→ Source material

##########

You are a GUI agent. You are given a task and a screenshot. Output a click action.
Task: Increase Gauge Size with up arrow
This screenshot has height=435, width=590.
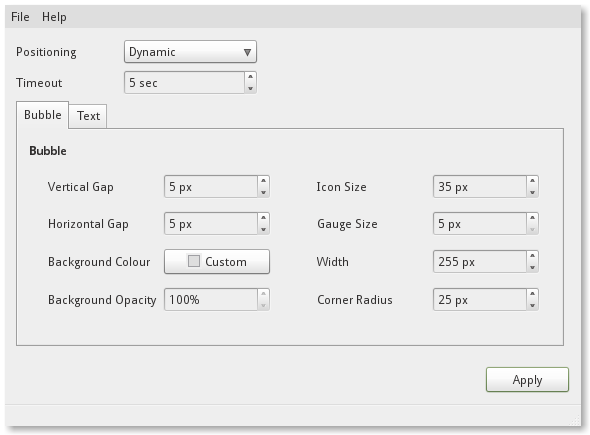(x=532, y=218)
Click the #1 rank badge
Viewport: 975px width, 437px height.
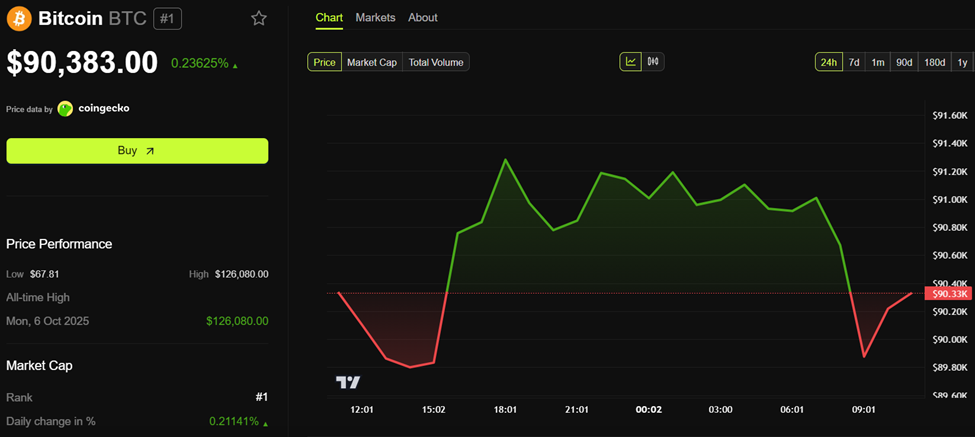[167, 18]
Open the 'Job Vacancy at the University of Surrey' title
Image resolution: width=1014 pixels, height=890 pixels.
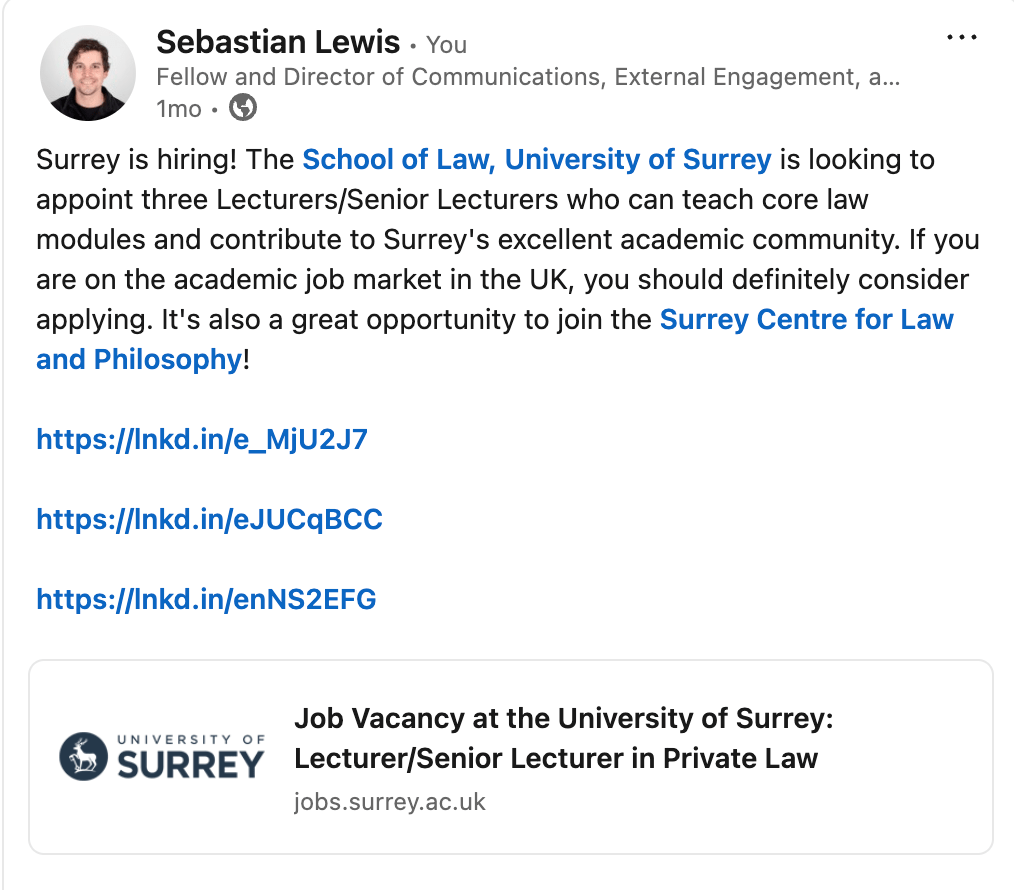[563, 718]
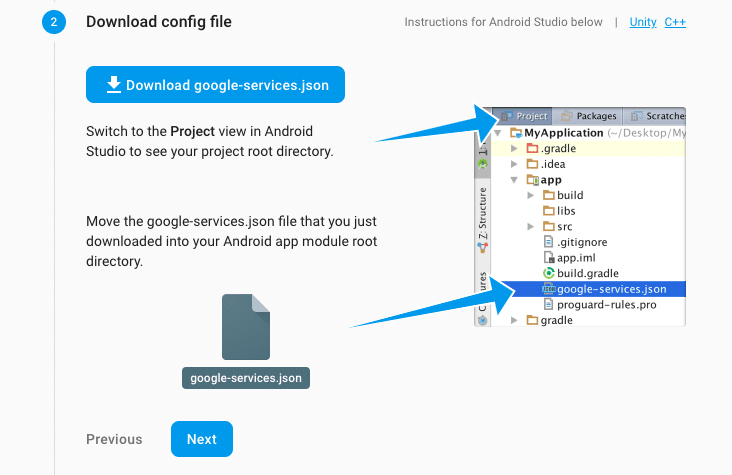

##########

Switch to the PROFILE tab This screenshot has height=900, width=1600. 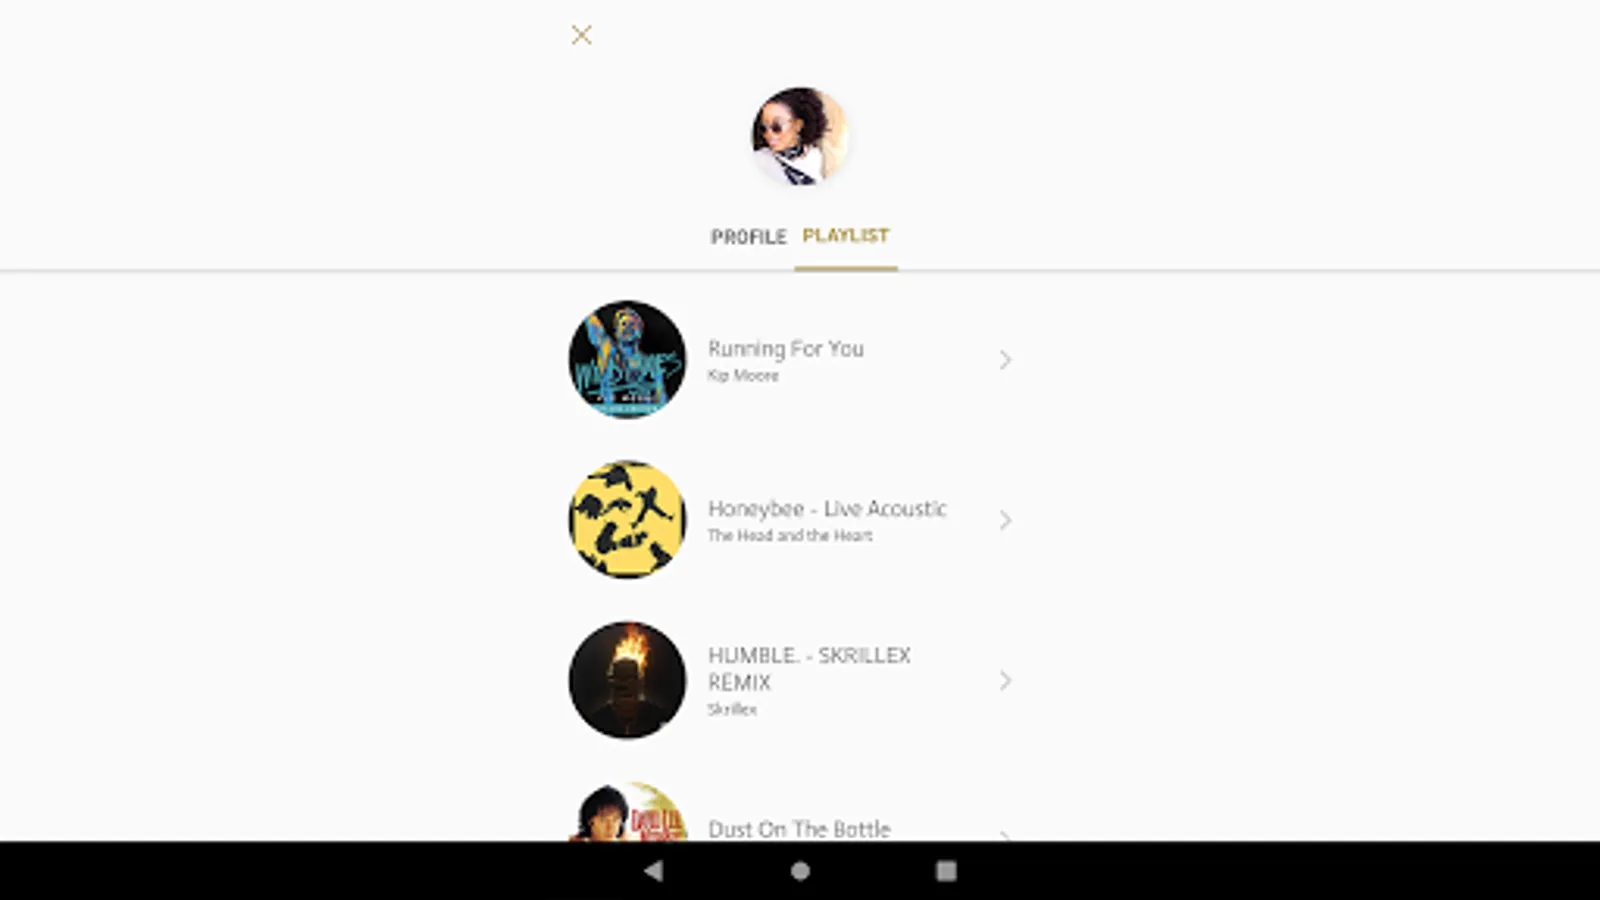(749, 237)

##########

→ Task goal
Look above for the line with "You are a GUI"; quote it and every line after it, stopping after the line with "Open the 'Job", exactly, with nothing added and without pictures.

→ Written solution
You are a GUI agent. You are given a task and a screenshot. Output a click action.
Task: Increase Gauge Size with up arrow
This screenshot has height=435, width=590.
(x=532, y=218)
Click the #1 rank badge
Viewport: 975px width, 437px height.
[167, 18]
Open the 'Job Vacancy at the University of Surrey' title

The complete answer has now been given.